Trail: Turkey Ridge Loop
Hike Location: Hickory Knob State Resort Park
Geographic Location: west of McCormickSC
Length: 1.7 miles
Difficulty: 2/10 (Easy)
Last Hiked: October 2012
Overview: A quiet forest hike on winding, well-graded trail.

Directions to the trailhead: From McCormick, drive west on US 378 5.8 miles to CR 7 and turn right on CR 7.  Take CR 7 1.6 miles to the signed state park entrance on the left.  Turn left to enter the park, then drive 1.3 miles to the barn-like Long Cane Center the left.  Turn left and park in the Long Cane Center's parking area.

The hike: Visitors who drive the 14 miles of US 378 between McCormick, SC and Lincolnton, GA pass three state parks: Baker Creek and Hickory Knob in South Carolina and Elijah Clarke in Georgia.  All three parks make fine destinations and offer access to Lake Thurmond, but the recreation opportunities at Hickory Knob State Park far exceed those at the other two area parks.  Indeed, the facilities at Hickory Knob include a fine 18-hole golf course, 2 large meeting halls, the historic Guillebeau House, a 76-room lodge, a restaurant, a 44-site campground on Lake Thurmond, 18 cabins, an archery range, and a skeet-shooting range.  Thus, if you are going to visit only one of the three parks between McCormick and Lincolnton, make it Hickory Knob.
            For hikers, Hickory Knob State Park also has the area’s best selection of hiking trails, as 3 trails totaling 11.3 miles wind through the park’s backwoods.  All 3 trails make for fine hikes, but I was somewhat pressed for time on my first visit to Hickory Knob.  Thus, I chose to hike the 1.7 mile Turkey Ridge Loop, the shortest of the park’s 3 trails.  I hope to come back in the near future and hike the other two.
            The information board you see just east of the Long Cane Center is the trailhead for the 7 mile Lake View Loop, but you can start there and head downhill on the center’s access road to meet the main park road.  The Turkey Ridge Loop enters the forest on the opposite side of the park road at a wooden fence construction and a brown carsonite post.  The Turkey Ridge Loop is marked with plentiful yellow paint blazes for its entire distance.  This trail is also open to mountain bikers, but I did not encounter any other trail users on my Friday afternoon hike.

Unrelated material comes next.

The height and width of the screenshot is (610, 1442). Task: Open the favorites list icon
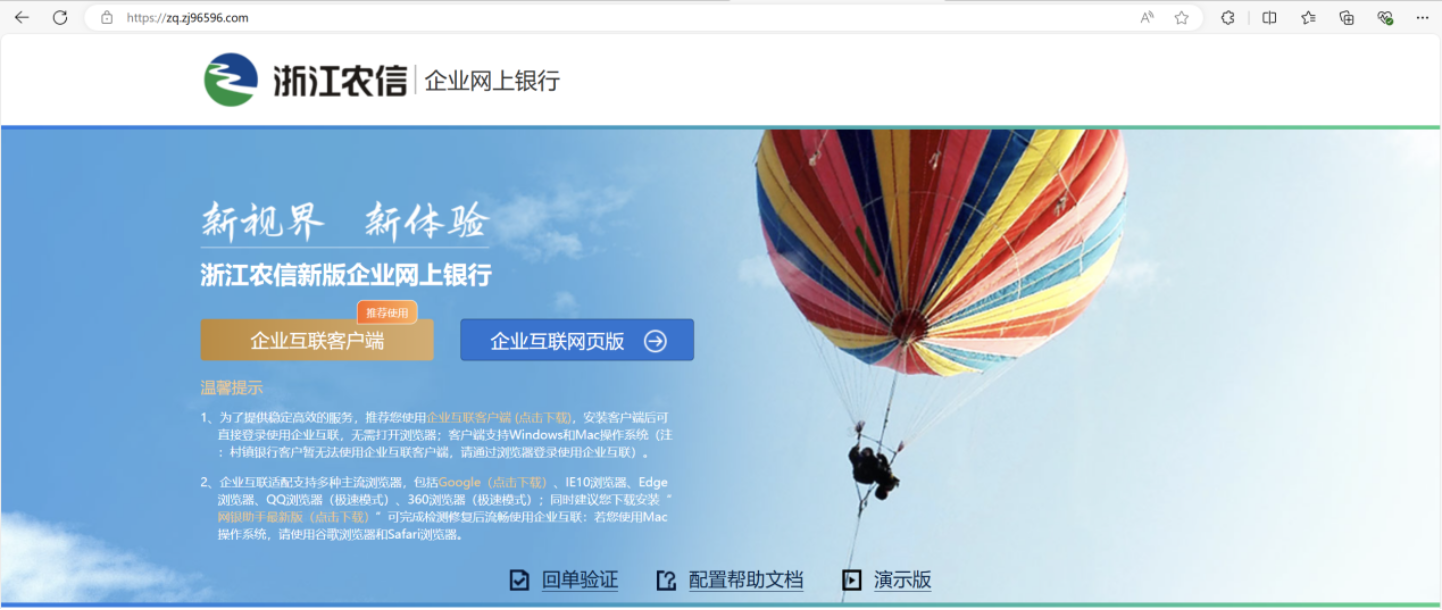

Trailhead-Turkey Ridge Loop
            An astute observer will immediately notice that this forest is not healthy: the ground is littered with logs from dead pine trees.  A closer inspection reveals that the logs are riddled with holes as if made by a hand drill, the telltale calling card of the southern pine beetle.  The southern pine beetle has been attacking the region’s pine trees for over a decade, but they have become especially voracious the past couple of years, attacking and killing pine trees already weakened by the drought.  The worst of the downed trees will need to be navigated near the trailhead, but I noticed more signs of the beetles’ activity as I proceeded around this loop.

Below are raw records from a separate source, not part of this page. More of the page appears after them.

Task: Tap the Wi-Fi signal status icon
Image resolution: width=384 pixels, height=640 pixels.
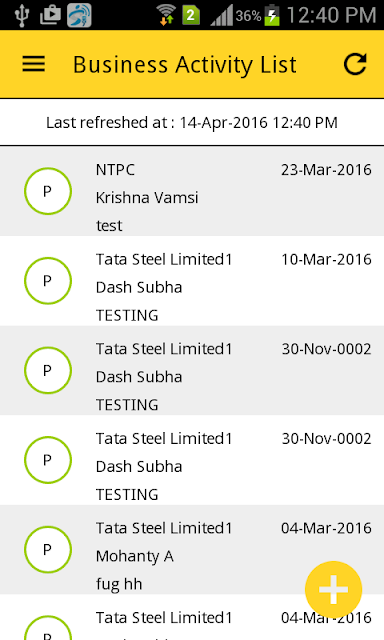Action: point(166,16)
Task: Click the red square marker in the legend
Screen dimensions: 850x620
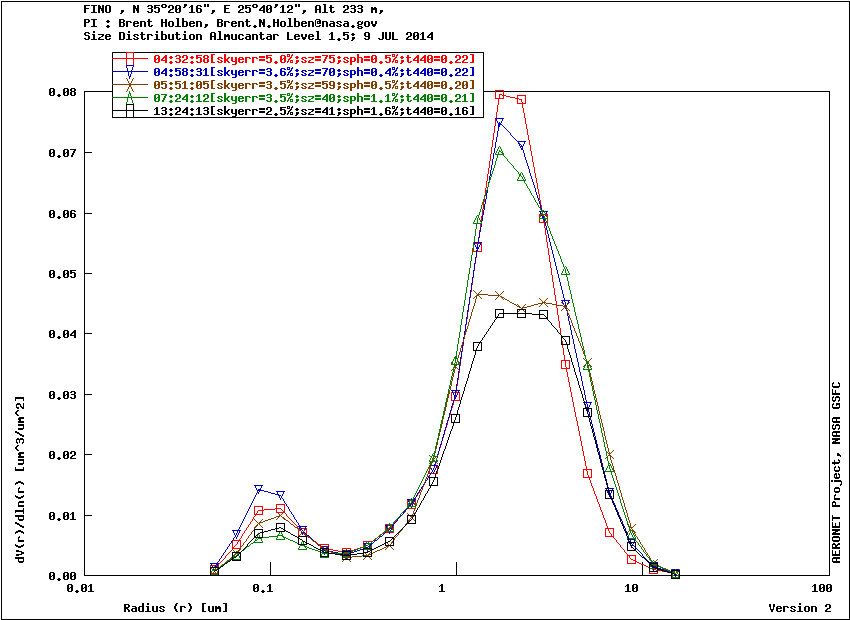Action: pyautogui.click(x=131, y=59)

Downed pine trees over trail
            The trail uses two switchbacks to drop to a tiny seasonal stream where it forks to form the loop.  This description will angle left here to hike the loop clockwise and use the right trail leading across the stream as a return route.  The trail descends slightly as the park road comes into view just to the left.  The golf course sits just across this road, and the only voices I heard on the trail during my hike came from golfers talking about their putts.

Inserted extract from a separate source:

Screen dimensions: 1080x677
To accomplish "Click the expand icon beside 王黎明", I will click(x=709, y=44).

            At 0.6 miles, the trail reaches its lowest elevation as it curves right and begins a gradual climb.  Throughout this hike the trail alternates between shady broadleaf forest and sunny, grassy areas with a sparse canopy.  Many of the sunny areas used to be populated with pine forest before the pine beetle arrived.  Small trees are repopulating these areas, but the process takes time.  Elsewhere on this loop I saw up-standing pine trees with brown needles, holes throughout their trunks, and dust-like wood shavings around their base, very recent victims of the pine beetles.
Sunny section of trail
            Past the 1-mile marker (a metal diamond nailed to a healthy pine tree), the trail curves right again as the park road comes into view to the left.  1.2 miles into the hike, you will pass through the nicest broadleaf forest on the trail.  Only a swarm on gnats provided annoyance to me here.
Mature broadleaf forest
            The trail soon begins descending as it reenters the grassy beetle-damaged forest.  Double yellow blazes mark a sweeping left turn just before the trail crosses a pair of tiny seasonal streams, both of which can be navigated with a single leap.  At 1.6 miles, you close the loop.  Continuing straight and retracing your steps 0.1 miles gradually uphill and over the downed trees will return you to the trailhead to complete the hike.